Mosby says her conviction rate as a prosecutor was 80 percent, a figure she says put her in the top 20 percent of prosecutors in the office. Bernstein says his whole office's win rate is up, though he hasn't published any specific percentage numbers.

But these are the kind of stats that some observers—most notably David Simon, the TV writer who spent many years on the cop beat as a Sun reporter—say lend themselves to dishonesty.

Beginning in 2011, murders could only be charged with the express consent of a prosecutor. For many years before, the process had been more collaborative and, as a result, many more accused murderers were arrested and jailed while the cases against them were made stronger, Simon wrote on his blog, "The Audacity of Despair," in September of 2012.

The change not only reduced the number of recent murders that had been charged by more than 30 percent in the first year, but it also boosted Bernstein's office's conviction rate. Fewer cases charged meant the prosecutors needed fewer victories to make an impressive statistic, Simon charged.

The policy change may have caused more deaths. In 2011 police thought James Berry III was the shooter in a triple shooting and murder in Bolton Hill, but prosecutors would not let them charge him.

They changed their minds only after another triple shooting in 2012, which killed two brothers and critically wounded their mother. With police investigating Berry in that case, Bernstein's office suddenly decided that they did, indeed, have enough evidence to charge him for the previous murder. That case is pending.

Berry, once a promising boxer, had been acquitted of a murder charge in 2008, according to a Baltimore Sun story about the charging controversy.

In 2012, Bernstein denied he had made any policy change regarding charging homicide cases, notwithstanding the reassignment and retirement of two high-ranking police officers in the homicide division over the changes. He's sticking with his story even now.

"You're just wrong," Bernstein says. "The state's attorney's office always had the unilateral ability to charge."

While acknowledging "the healthy tension" between cops and prosecutors, he boasts (again—this has been the party line all along) that his office's relationship with the police "has never been better."

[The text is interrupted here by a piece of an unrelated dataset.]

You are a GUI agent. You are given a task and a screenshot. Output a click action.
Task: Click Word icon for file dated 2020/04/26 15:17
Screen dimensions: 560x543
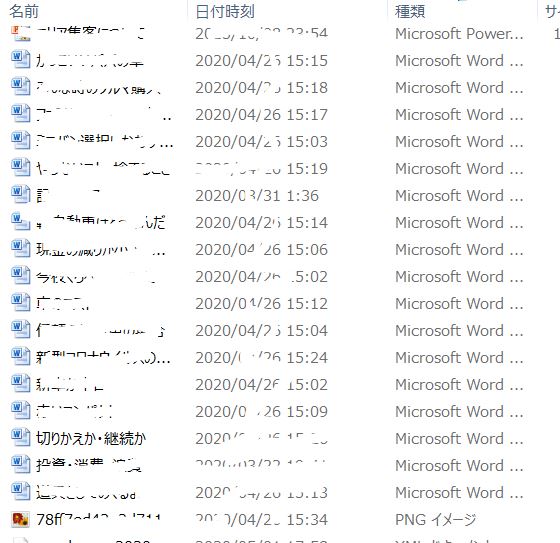point(21,114)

Between 2011 and 2013, the city's murder rate increased approximately 20 percent.

It's a statistic seldom on Mosby's lips as she complains about the money Bernstein spent moving his 400-odd staff to the SunTrust building—$11 million, she says—a block from the court houses.

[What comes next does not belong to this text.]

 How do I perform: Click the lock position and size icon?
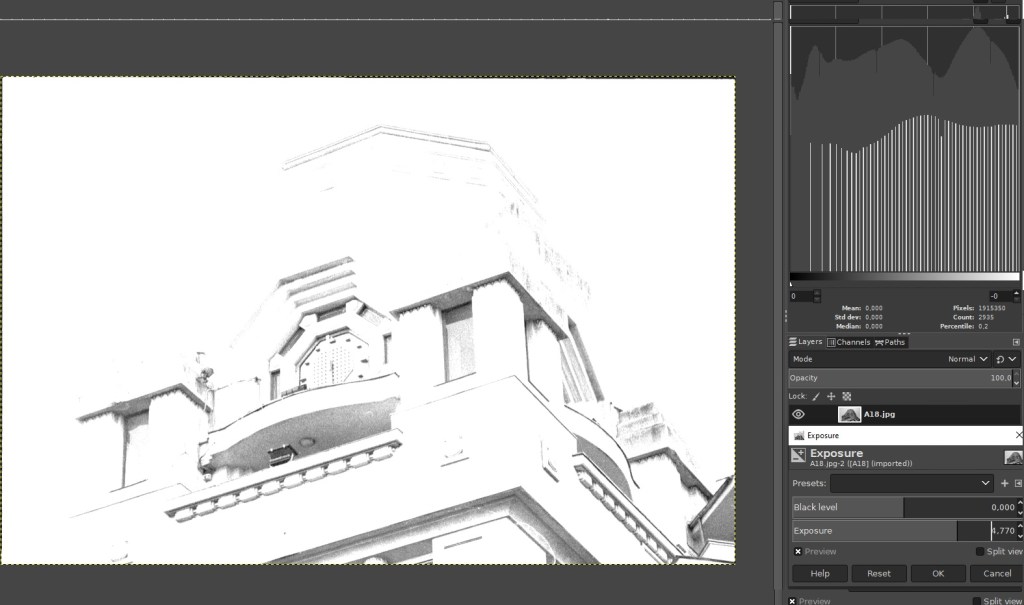(x=831, y=397)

Mosby says she would have used that money for victim and witness services and to build trust in the community, but Bernstein has no regrets as he speaks around the huge conference table one of the paneled rooms his agency rents.

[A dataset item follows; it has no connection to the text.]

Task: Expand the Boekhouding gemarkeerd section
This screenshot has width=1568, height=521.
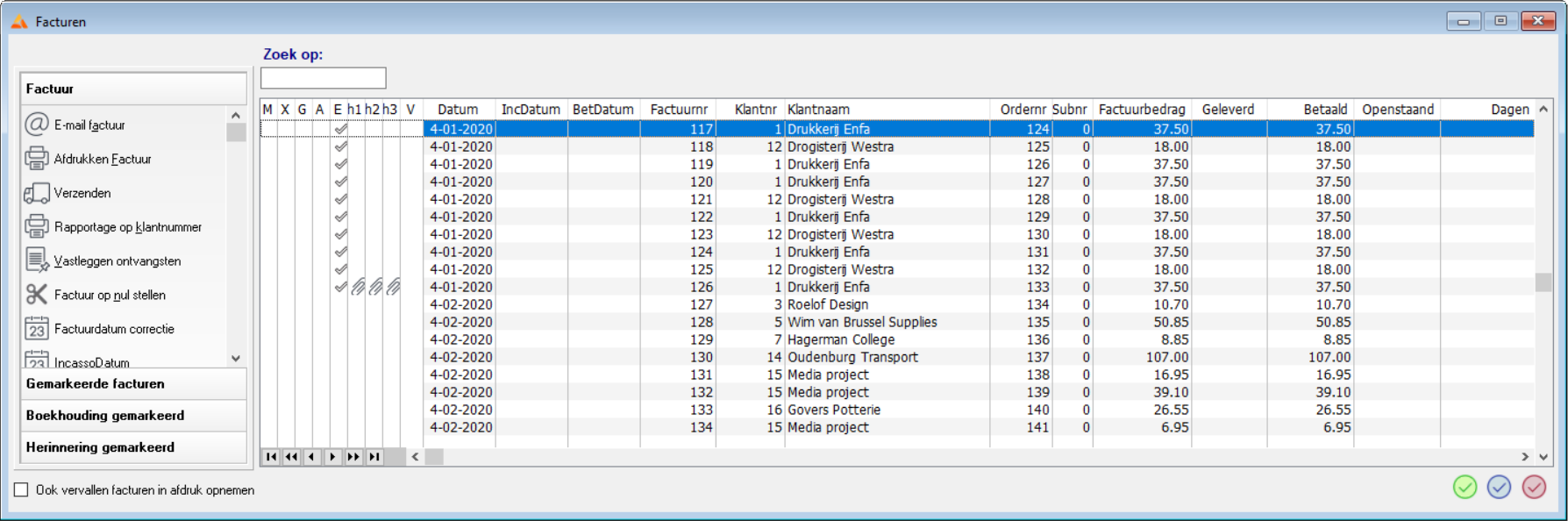Action: (x=133, y=416)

The new office, Bernstein says, "has made us enormously more efficient and effective. It's provided a safe environment for witnesses and victims." He says in the Courthouse East some witnesses and victims needed to walk right by the family members of the defendants. "Now we have this safe and secure environment for them."

He shows off the 11th floor conference room that has been converted into a playroom for kids so they and their parents can talk about the crimes that were committed against them. There's a huge world map on the wall and toys on the floor.

Assistant State's Attorney Kelly Burrell is in there. She says the old office in Courthouse East required her to share a bathroom, where she and others under her care occasionally ran into the defendants. "Our biggest concern is getting the fear factor out of the kids' mind," she says. "They‘re better [witnesses] in court because we have a process."

Edward Ericson Jr.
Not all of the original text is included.